# ÉNONCÉ
Dans le texte sur le semis direct, relevez tous les nombres écrits en chiffres, chacun suivi du mot qui vient juste après lui, dans l'ordre où ils apparaissent.

# TEXTE
* * * * *

SEMER 10 FOIS PLUS VITE.

Dans les exploitations agricoles, la période labour-semis des céréales est l'occasion d'une pointe de travail à l'automne et de retards dans l'exécution des semis. Souvent on attend les pluies pour commencer les semis. Il est vrai que labourer un sol trop sec demande des efforts au matériel. Les moteurs chauffent et les tracteurs sont usés prématurément. Chaque variété de blé et d'orge possède une période idéale de semis entre octobre et novembre. Passée cette période, les rendements chutent. Or, le semis direct permet une meilleure organisation des chantiers de semis.

Les exploitations agricoles manquent de tracteurs pour labourer, affiner le sol et semer. Il y a bien sûr un manque de tracteurs mais aussi un manque de tracteurs puissants. De ce fait, les tracteurs ne peuvent tirer que des outils de faible largeur. Quand on sait que les parcelles à semer sont de l'ordre de la dizaine d'hectares et plus, on peut imaginer la lenteur des travaux. Or, répétons le, passée la date optimale de semis, le rendement de la culture diminue.

Le secteur agricole est par ailleurs, tourné vers la résorption de la jachère. Sur les hauts-Plateaux, traditionnellement seulement moitié de la superficie d'une exploitation est semée en céréales. L'autre moitié n'est pas semée; elle est laissée en jachère. Les surfaces en jachère sont certes pâturées par les troupeaux de moutons mais c'est autant de terres non semées en céréales ou fourrages.

Réduire les importations alimentaires implique donc de réduire les surfaces en jachère. Mais cela a pour corollaire de travailler plus de surfaces.

Or, le semis direct permet d'accélérer la vitesse des chantiers de semis. Un chantier conventionnel sur 100 hectares conduit de façon optimale demande 63 jours de travail contre 6 jours pour un chantier en semis direct. Certes, tous les chantiers de semis ne comptent pas 3 passages de cover-crop après labour et un roulage après semis. Il existe bien des itinéraires techniques moins sophistiqués. Mais, quelque soit le niveau de sophistication de l'exploitant, le semis direct permet une nette économie en moyen de traction.

SEMIS DIRECT, UN MOYEN D'ECONOMISER L'EAU DU SOL.

Mieux, le semis direct permet également une meilleure utilisation de l'humidité du sol par réduction de l'évaporation de l'eau de pluie.
En conduite classique, afin de ne pas être pris de cours, l'agriculteur est parfois amené à travailler le sol dès le mois de septembre, voire dès le printemps lorsqu'il s'agit d'un labour de jachère. Or, cette pratique en sol sec est usante pour le tracteur: la charrue peine à retourner le sol sec et le moteur du tracteur chauffe. Le semis direct permet de ne commencer la campagne de semis qu'au moment optimum: octobre-novembre après de premières pluies. Le semis direct n'entraînant pas de retournement de sol, il y a une meilleure conservation de l'humidité du sol. En effet, des agronomes ont montré qu'un simple passage de cover-crop provoque une perte de 10 millimètres d'eau emmagasinée dans le sol.

* * * * *

# BLOC DE DONNÉES
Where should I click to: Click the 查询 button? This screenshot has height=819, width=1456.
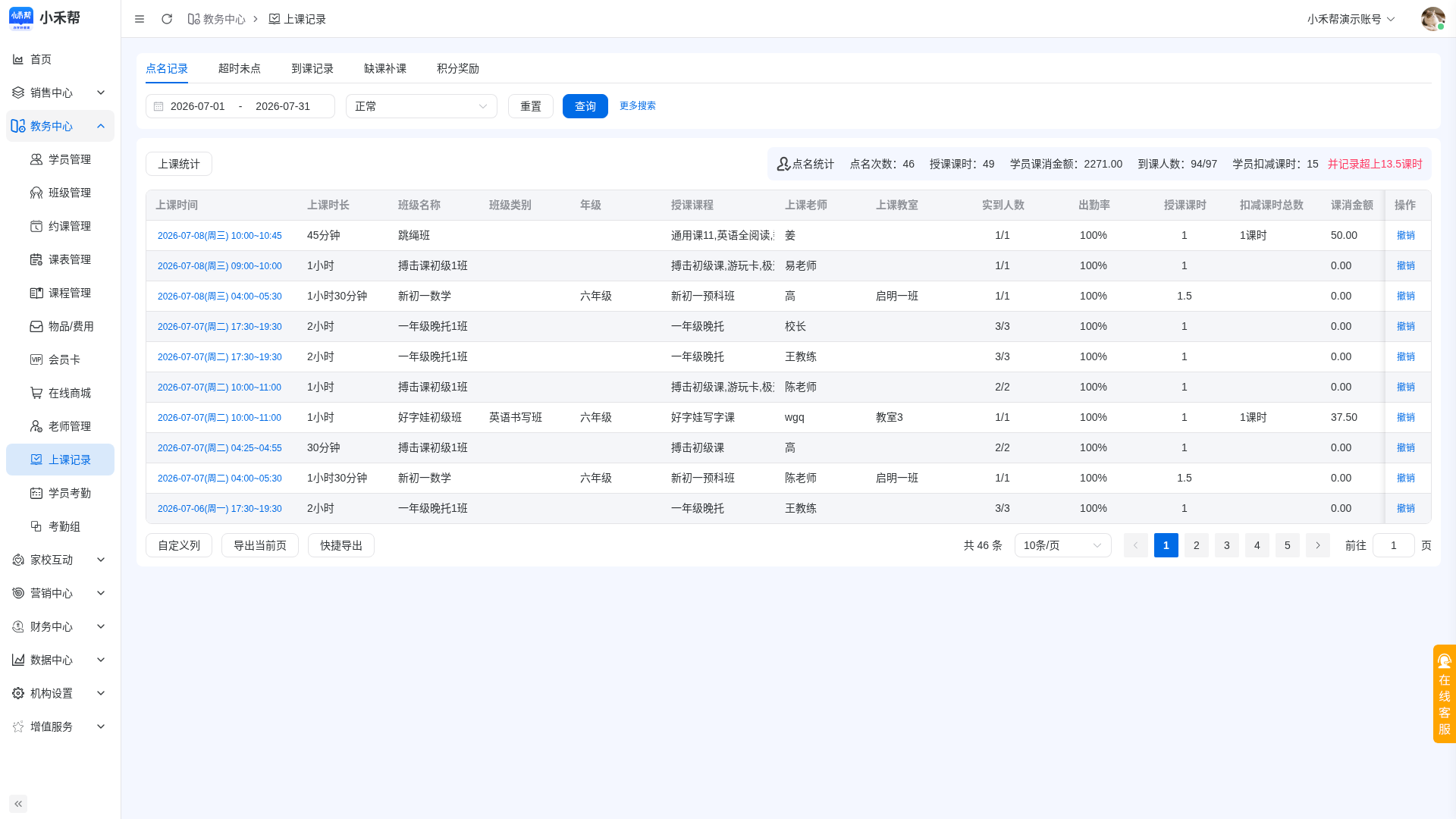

* * * * *

# CORRIGÉ
- 10 fois
- 100 hectares
- 63 jours
- 6 jours
- 3 passages
- 10 millimètres